Kegiatan ini menjadi bagian dari program pembinaan kepribadian yang rutin dilaksanakan, khususnya pada bulan suci Ramadhan. Bertempat di Masjid At-Taubah, warga binaan mengikuti pembinaan dengan penuh kekhusyukan sebagai upaya memperkuat nilai spiritual dan memperbaiki diri selama menjalani masa pidana.
Dalam penyampaian materi, warga binaan diajak memahami bahwa iman merupakan fondasi utama dalam proses perubahan. Keimanan yang kuat diyakini mampu menjadi benteng dari perilaku negatif sekaligus menjadi pedoman dalam menjalani kehidupan yang lebih terarah dan bermakna.

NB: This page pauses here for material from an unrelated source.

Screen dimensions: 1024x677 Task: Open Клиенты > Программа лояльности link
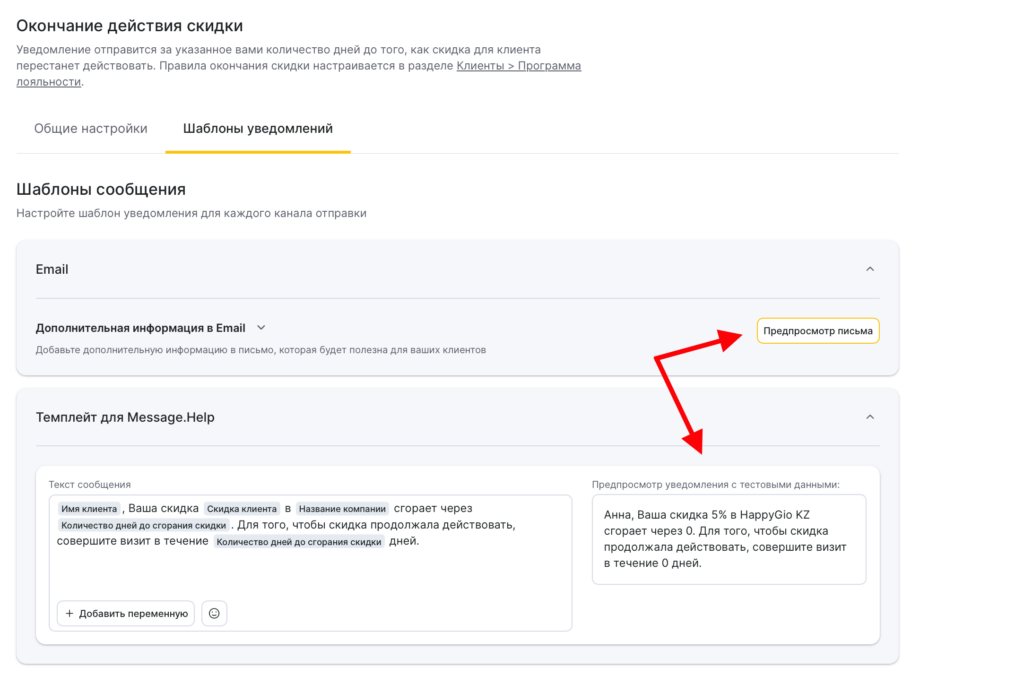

Petugas pembinaan juga menekankan pentingnya konsistensi dalam menjalankan ibadah, menjaga akhlak, serta membangun sikap saling menghormati antar sesama. Momentum Ramadhan dinilai sebagai waktu yang tepat untuk introspeksi diri dan memperbanyak amal kebaikan.
Kepala Lapas Kelas IIB Mojokerto, Rudi Kristiawan, menyampaikan bahwa pembinaan keagamaan memiliki peran penting dalam membentuk karakter warga binaan. “Ramadhan adalah bulan yang penuh ampunan dan keberkahan. Kami ingin warga binaan benar-benar memanfaatkan kesempatan ini untuk menjaga dan memperkuat iman sebagai bekal perubahan menuju kehidupan yang lebih baik,” ungkapnya.
Ia menambahkan bahwa penguatan spiritual menjadi salah satu prioritas dalam program pembinaan di Lapas Mojokerto. Dengan iman yang kokoh, diharapkan warga binaan mampu menjalani masa pembinaan dengan sikap positif serta memiliki kesiapan mental saat kembali ke masyarakat.
Melalui pembinaan keagamaan ini, Lapas Mojokerto menegaskan komitmennya dalam mendorong perubahan yang menyeluruh, tidak hanya dari aspek kedisiplinan, tetapi juga melalui penguatan iman dan pembentukan karakter, khususnya di bulan suci Ramadhan.